When the new building opens, the institute will get a physical presence, including a gallerylike area featuring exhibits on how to present culture in an increasingly digital world.

Google plans to invite cultural figures for talks before live audiences, which will be filmed and posted on YouTube, the company’s video sharing site.

“We’ll discuss all kinds of things — subjects that are of relevance to Google, but really just subjects that are of relevance to the cultural world and the world of technology more generally,” Mr. Crossan said, in his first interview since plans for the institute were disclosed. “It’s one of the ways we actually wanted to connect with the cultural world.”

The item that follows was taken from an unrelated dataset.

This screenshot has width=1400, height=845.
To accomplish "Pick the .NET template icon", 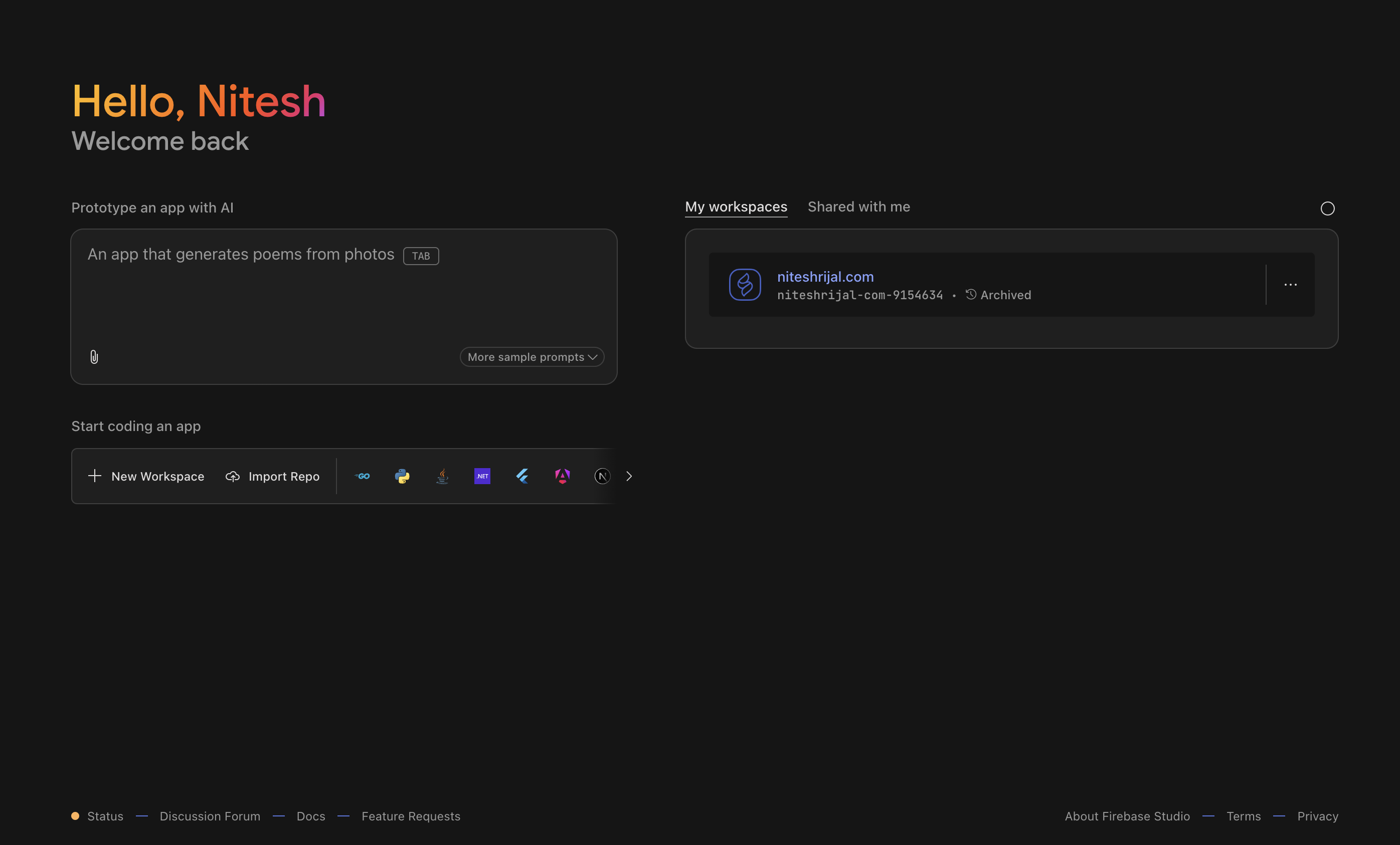I will point(482,476).
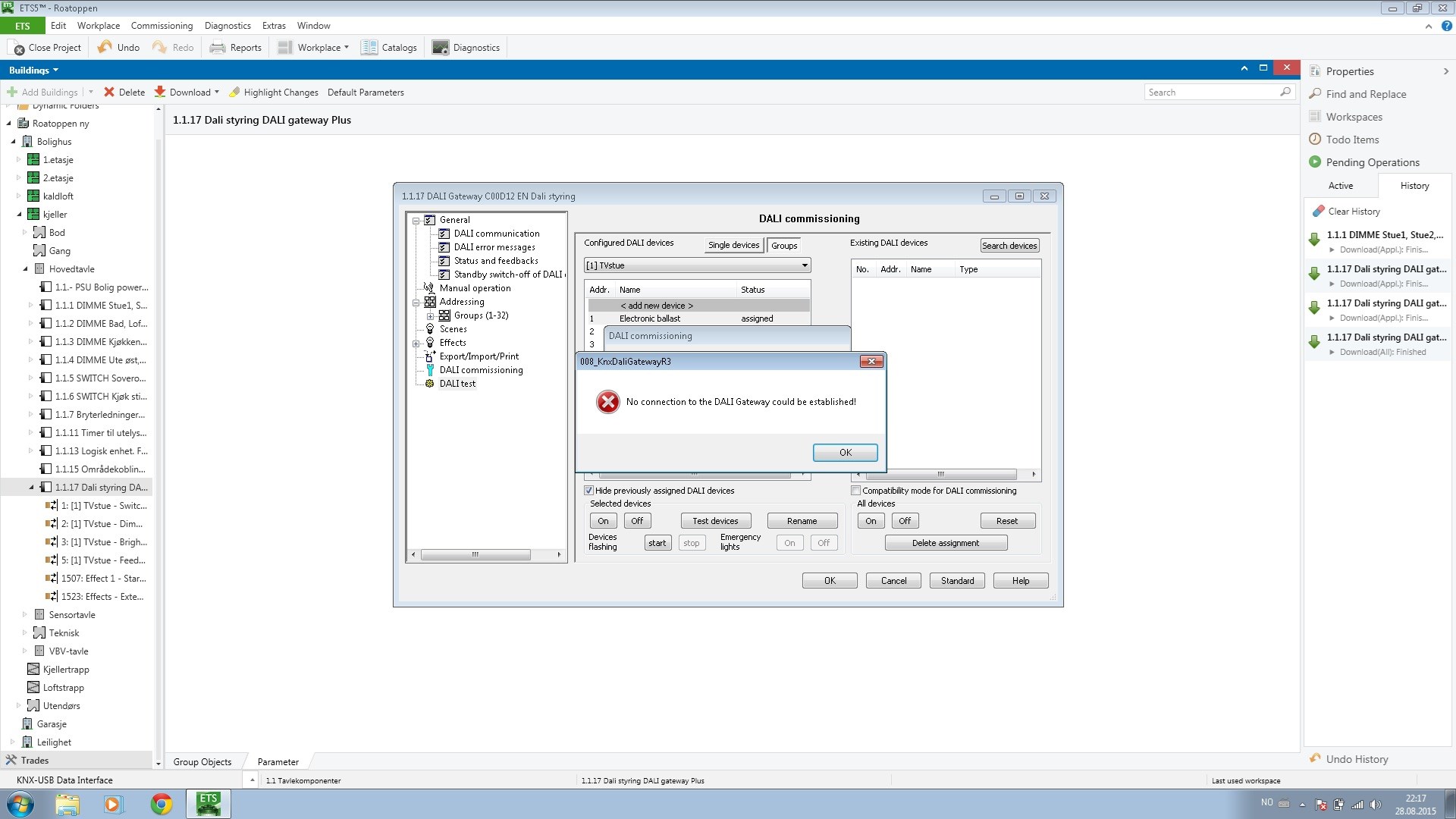This screenshot has width=1456, height=819.
Task: Open the Commissioning menu
Action: (162, 26)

“We’re engineers; we’re technologists,” added Mr. Crossan, who does, however, have a history degree from Oxford. “We hope we bring competence in storing large amounts of data and serving it and creating a good experience for users, but we’re not professional curators or historians or artists ourselves, so we need to connect with that world.”

Indeed, Google has sometimes struggled to persuade cultural leaders to accept its plans. The company has been sued by authors and publishers on both sides of the Atlantic over its book-digitization project. In 2009, President Nicolas Sarkozy pledged hundreds of millions of euros toward a separate digitization program, saying he would not permit France to be “stripped of our heritage to the benefit of a big company, no matter how friendly, big or American it is.”